Die Sprungberufung führte zur Herabsetzung der Einkommensteuer. Das Finanzgericht folgte zwar der Auffassung des Finanzamts, daß die Miete mit Rücksicht auf die gezahlten 5.000 DM erheblich niedriger vereinbart worden sei, als es sonst geschehen wäre. Es nahm aber an, daß nur ein Teil dieses Betrags eine Mietvorauszahlung sei; denn die reine Kostenmiete sei für die Wohnung nach § 27 des Ersten Wohnungsbaugesetzes vom 24. April 1950 (BGBl 1950 S. 83) und § 3 Abs. 2 der Verordnung vom 20. November 1950 (BGBl 1950 S. 759) auf 1.440 DM begrenzt. Der Unterschied zwischen der vereinbarten Miete von 1.100 DM jährlich und dem höchstzulässigen Mietbetrag von 1.440 DM, also 340 DM jährlich, sei eine Mietvorauszahlung; entsprechend sei für die Bemessung der AfA nach § 7 b EStG von einem um (6 x 340 =) 2.040 DM höheren Betrag der Herstellungskosten auszugehen.

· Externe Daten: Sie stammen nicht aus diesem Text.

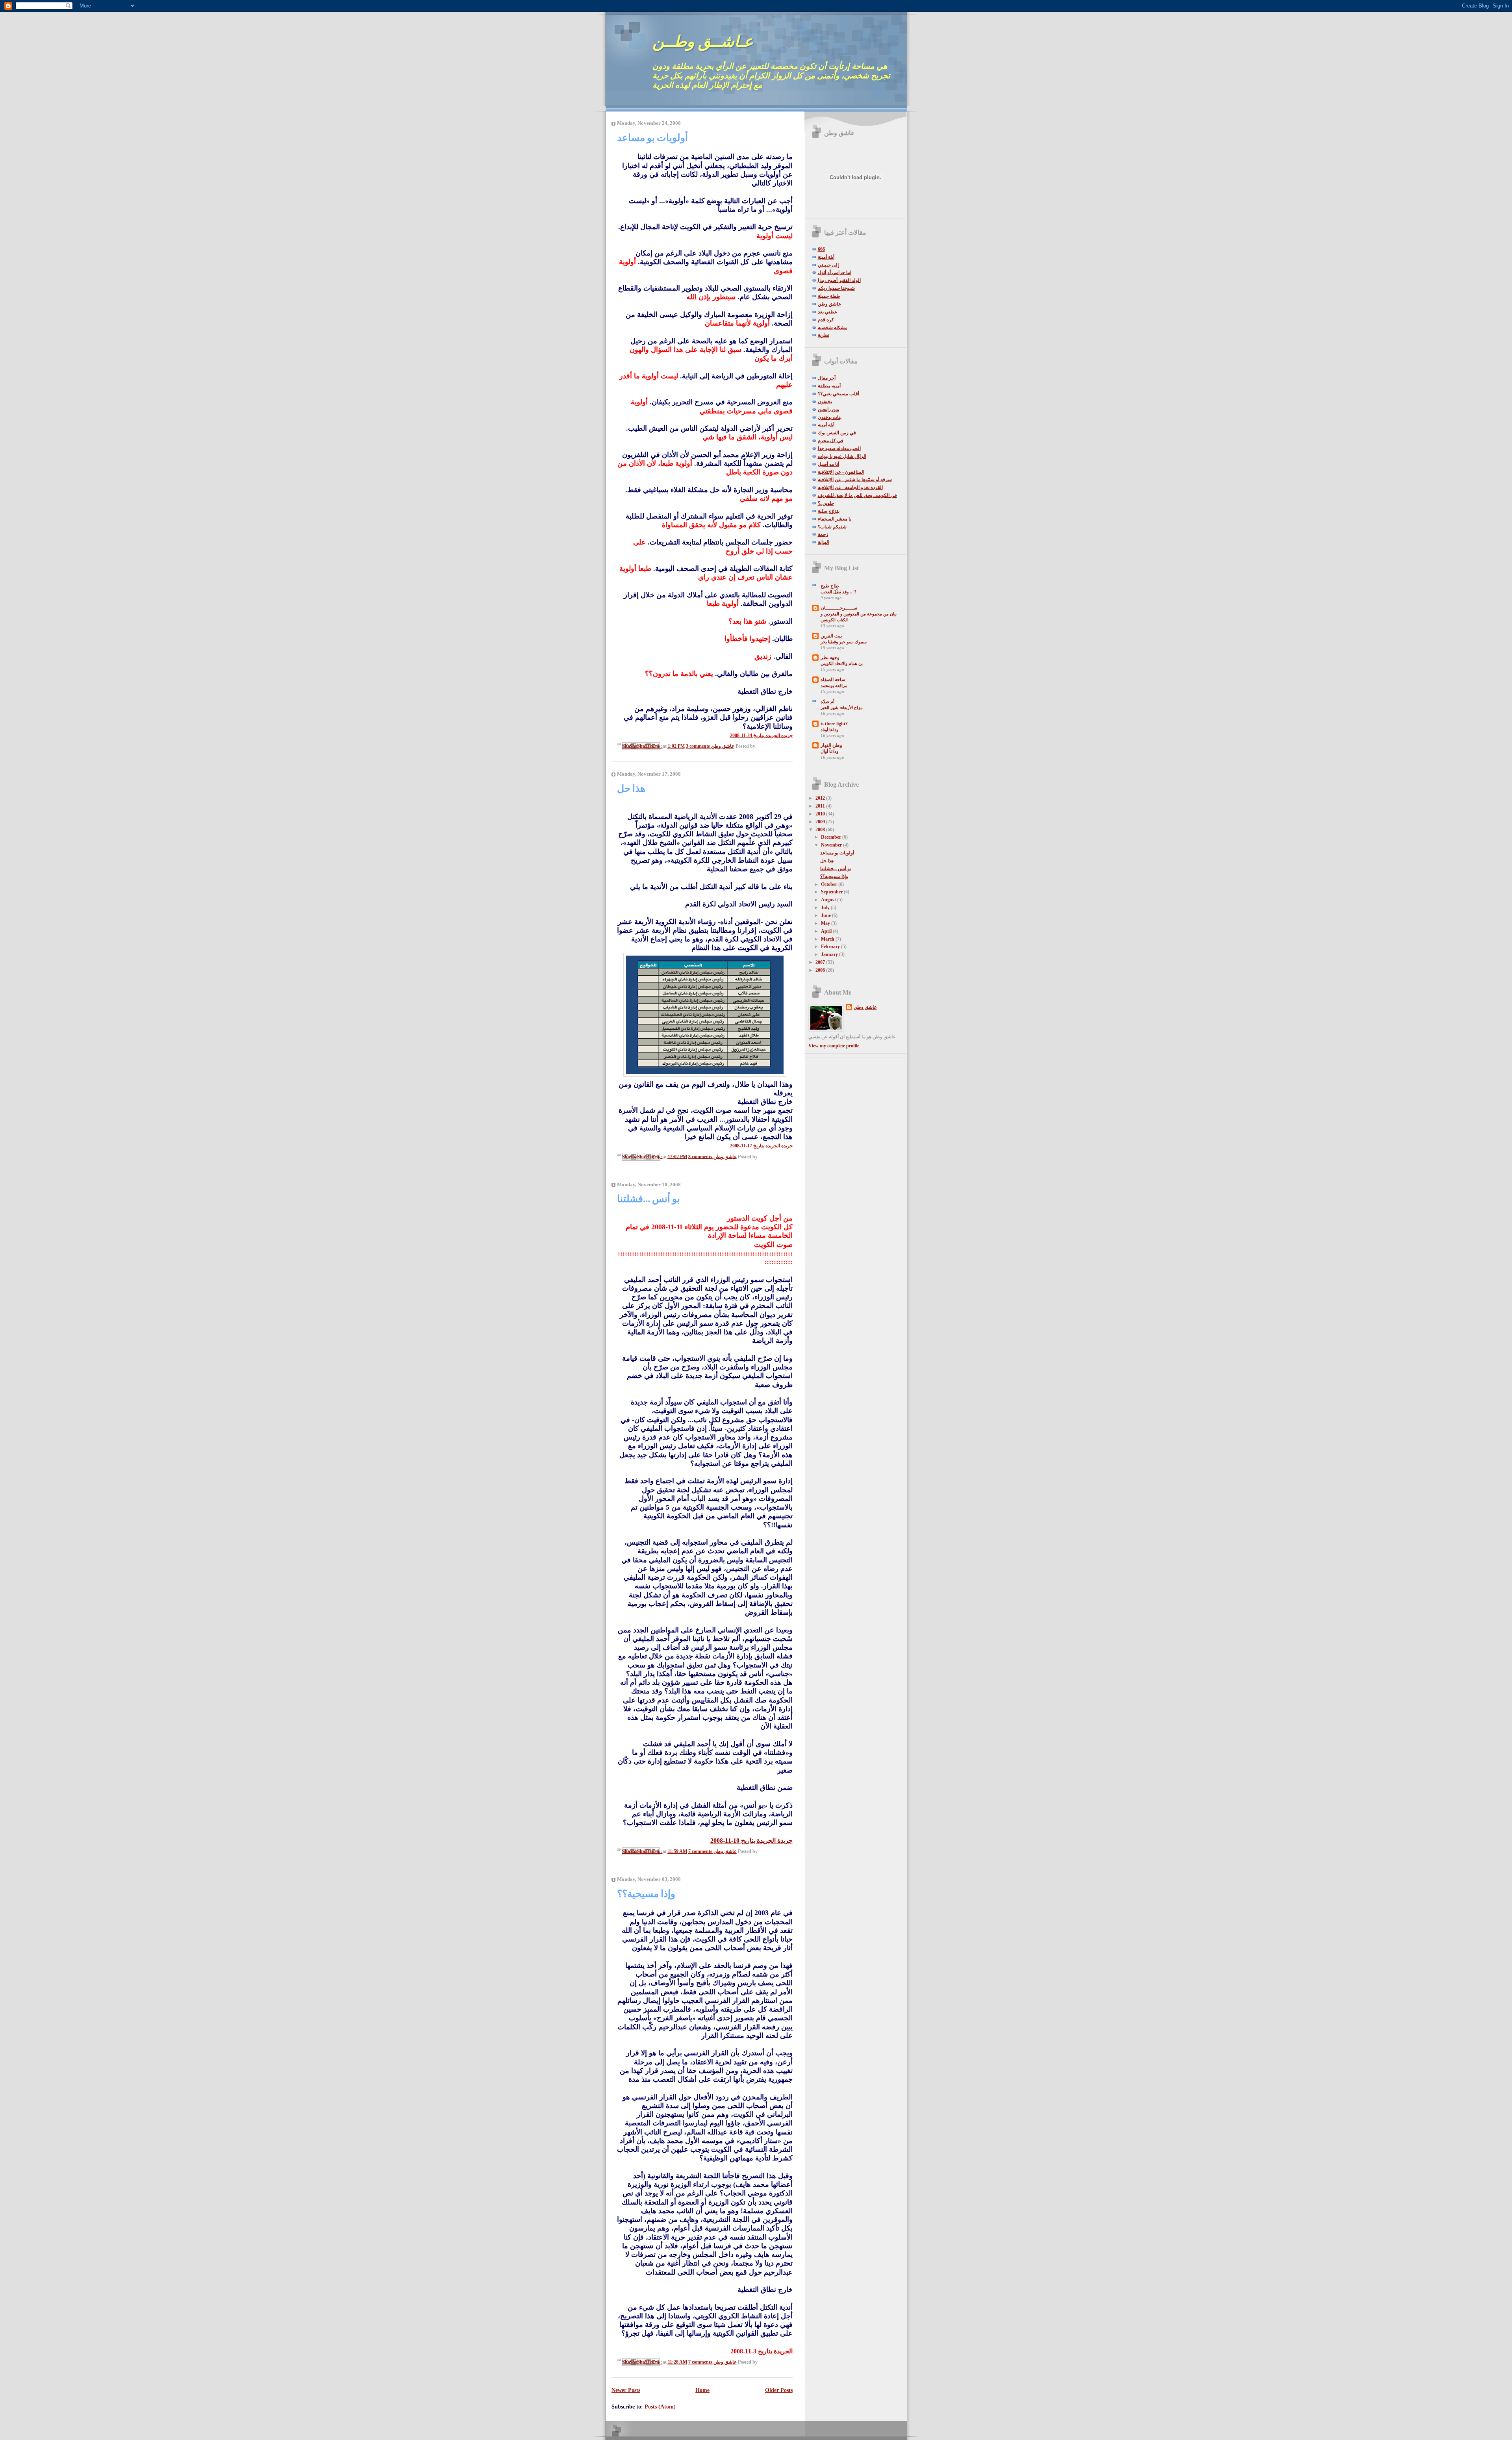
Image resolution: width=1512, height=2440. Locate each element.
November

Der Vorsteher des Finanzamts wendet sich mit seiner Rb. gegen die Berechnung der Mieteinnahmen nach den Bestimmungen des Wohnungsbaugesetzes. Von den anderen Mietern des Hauses seien wesentlich höhere Mieten gezahlt worden als der nach diesem Gesetz zulässige Betrag von 1,50 DM je qm. Die mit dem "Zuschuß" geförderte Wohnung sei die wertvollste des Hauses. Der vereinbarte Mietpreis je qm habe nach dem Mietvertrag 1,15 DM betragen. Für andere Wohnungen des Hauses seien 1,87 DM und 1,88 DM je qm gezahlt worden. Nach Ablauf der sechs Jahre, in denen die Zuschußgeber über die Wohnung hätten verfügen können, sei diese von den Steuerpflichtigen für 2 DM je qm weitervermietet worden. Unter diesen Umständen seien die 5.000 DM steuerlich in voller Höhe eine Mietvorauszahlung für sechs Jahre.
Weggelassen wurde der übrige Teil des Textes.